◆ What needs to be done
For this exercise, reproduce the records exactly as they stand and do not carry any images over.

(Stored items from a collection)
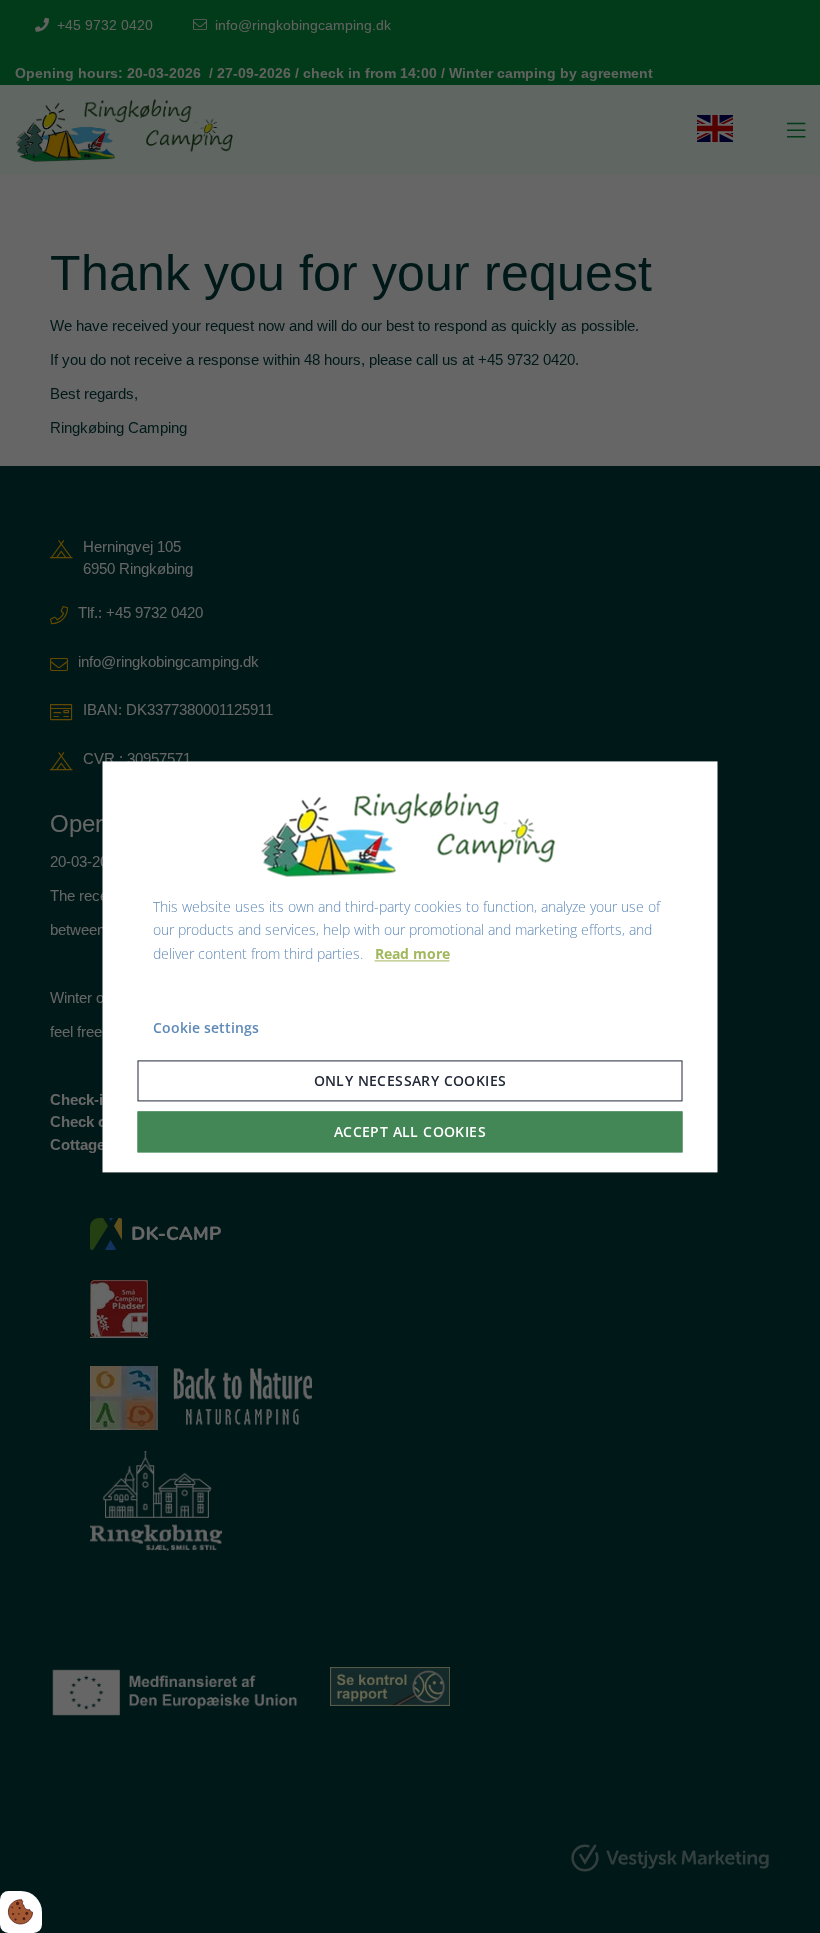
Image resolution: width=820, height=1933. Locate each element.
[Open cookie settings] (21, 1912)
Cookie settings (206, 1027)
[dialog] (410, 966)
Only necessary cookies (410, 1080)
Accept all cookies (410, 1131)
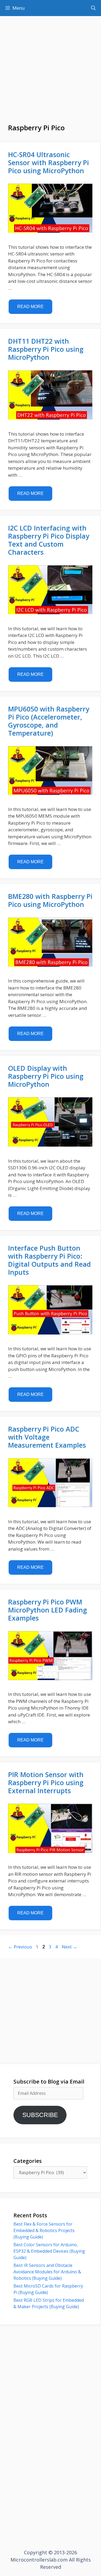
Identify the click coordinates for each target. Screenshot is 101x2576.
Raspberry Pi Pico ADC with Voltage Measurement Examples (47, 1437)
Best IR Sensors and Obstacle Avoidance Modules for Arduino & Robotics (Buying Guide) (47, 2271)
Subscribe (40, 2114)
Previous (20, 1947)
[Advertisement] (50, 73)
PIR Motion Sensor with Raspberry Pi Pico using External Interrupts (45, 1782)
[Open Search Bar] (93, 8)
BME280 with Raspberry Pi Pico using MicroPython (50, 900)
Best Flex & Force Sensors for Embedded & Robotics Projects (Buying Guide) (44, 2230)
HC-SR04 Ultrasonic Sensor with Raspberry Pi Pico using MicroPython (48, 162)
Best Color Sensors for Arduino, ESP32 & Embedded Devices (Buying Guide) (49, 2251)
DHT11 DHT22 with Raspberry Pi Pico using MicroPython (45, 349)
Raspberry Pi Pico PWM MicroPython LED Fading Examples (47, 1609)
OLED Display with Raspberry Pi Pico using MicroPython (45, 1076)
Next (69, 1947)
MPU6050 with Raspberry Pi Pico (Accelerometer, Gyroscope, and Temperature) (48, 720)
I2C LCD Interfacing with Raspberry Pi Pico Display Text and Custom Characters (48, 540)
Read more (30, 306)
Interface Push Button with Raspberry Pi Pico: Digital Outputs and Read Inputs (49, 1260)
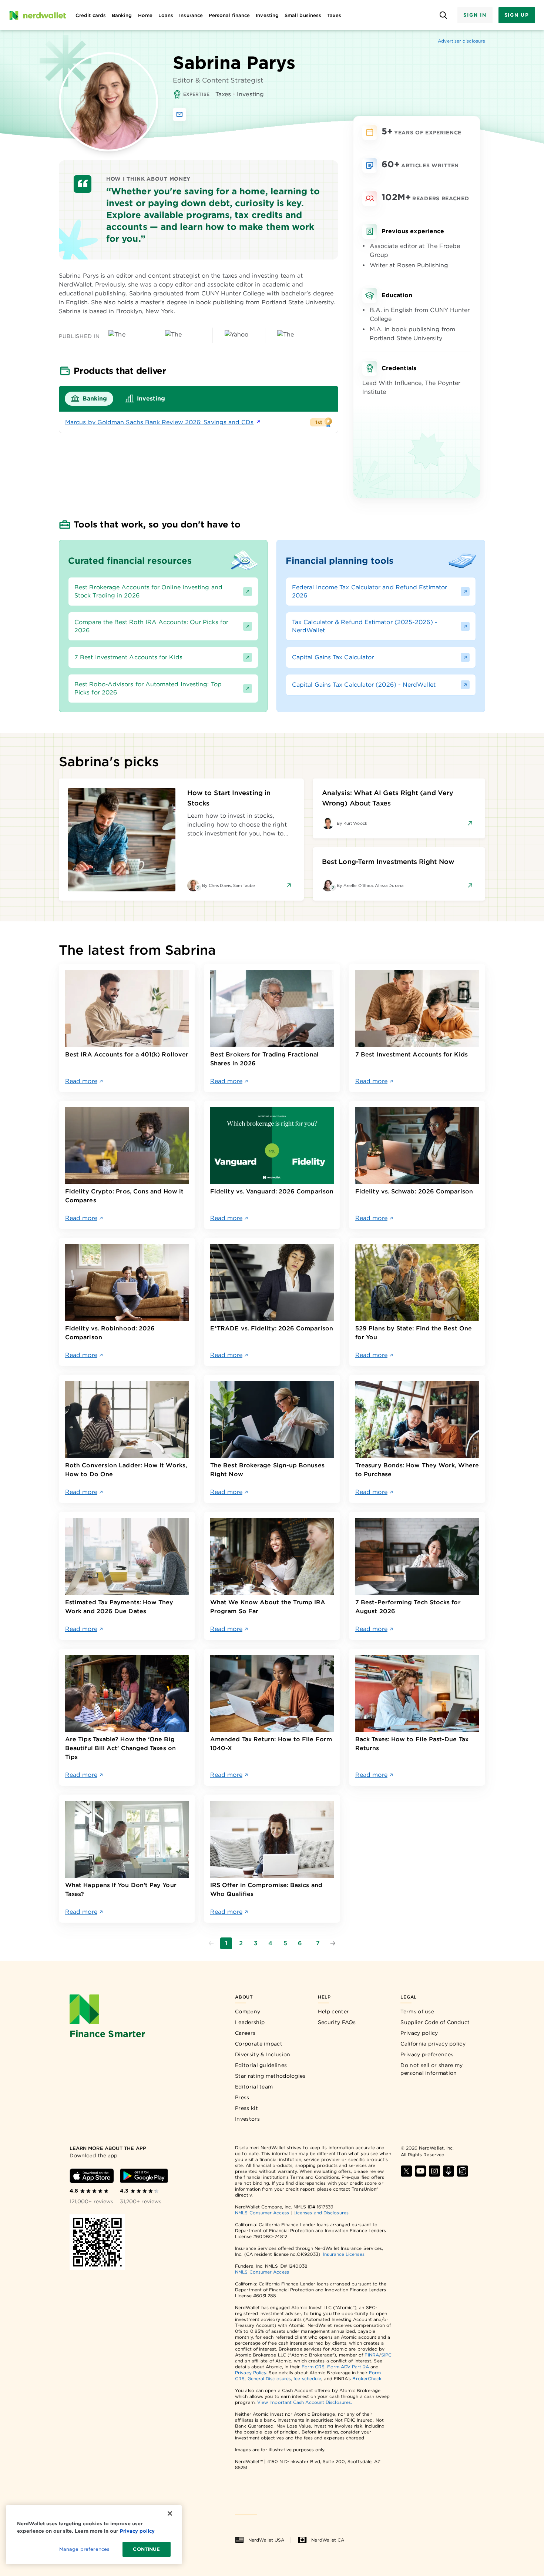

◆ Task output
Image resolution: width=820, height=1933. Locate each element.
[Open cookie settings] (21, 1912)
Cookie settings (206, 1027)
[dialog] (410, 966)
Only necessary cookies (410, 1080)
Accept all cookies (410, 1131)
Identify the click coordinates for each target. Screenshot is 101x2576.
Raspberry Pi Pico ADC with Voltage Measurement Examples (47, 1437)
Best IR Sensors and Obstacle Avoidance Modules for Arduino & Robotics (Buying Guide) (47, 2271)
Subscribe (40, 2114)
Previous (20, 1947)
[Advertisement] (50, 73)
PIR Motion Sensor with Raspberry Pi Pico using External Interrupts (45, 1782)
[Open Search Bar] (93, 8)
BME280 with Raspberry Pi Pico using MicroPython (50, 900)
Best Flex & Force Sensors for Embedded & Robotics Projects (Buying Guide) (44, 2230)
HC-SR04 Ultrasonic Sensor with Raspberry Pi Pico using MicroPython (48, 162)
Best Color Sensors for Arduino, ESP32 & Embedded Devices (Buying Guide) (49, 2251)
DHT11 DHT22 with Raspberry Pi Pico using MicroPython (45, 349)
Raspberry Pi Pico PWM MicroPython LED Fading Examples (47, 1609)
OLED Display with Raspberry Pi Pico using MicroPython (45, 1076)
Next (69, 1947)
MPU6050 with Raspberry Pi Pico (Accelerometer, Gyroscope, and Temperature) (48, 720)
I2C LCD Interfacing with Raspberry Pi Pico Display Text and Custom Characters (48, 540)
Read more (30, 306)
Interface Push Button with Raspberry Pi Pico: Digital Outputs and Read Inputs (49, 1260)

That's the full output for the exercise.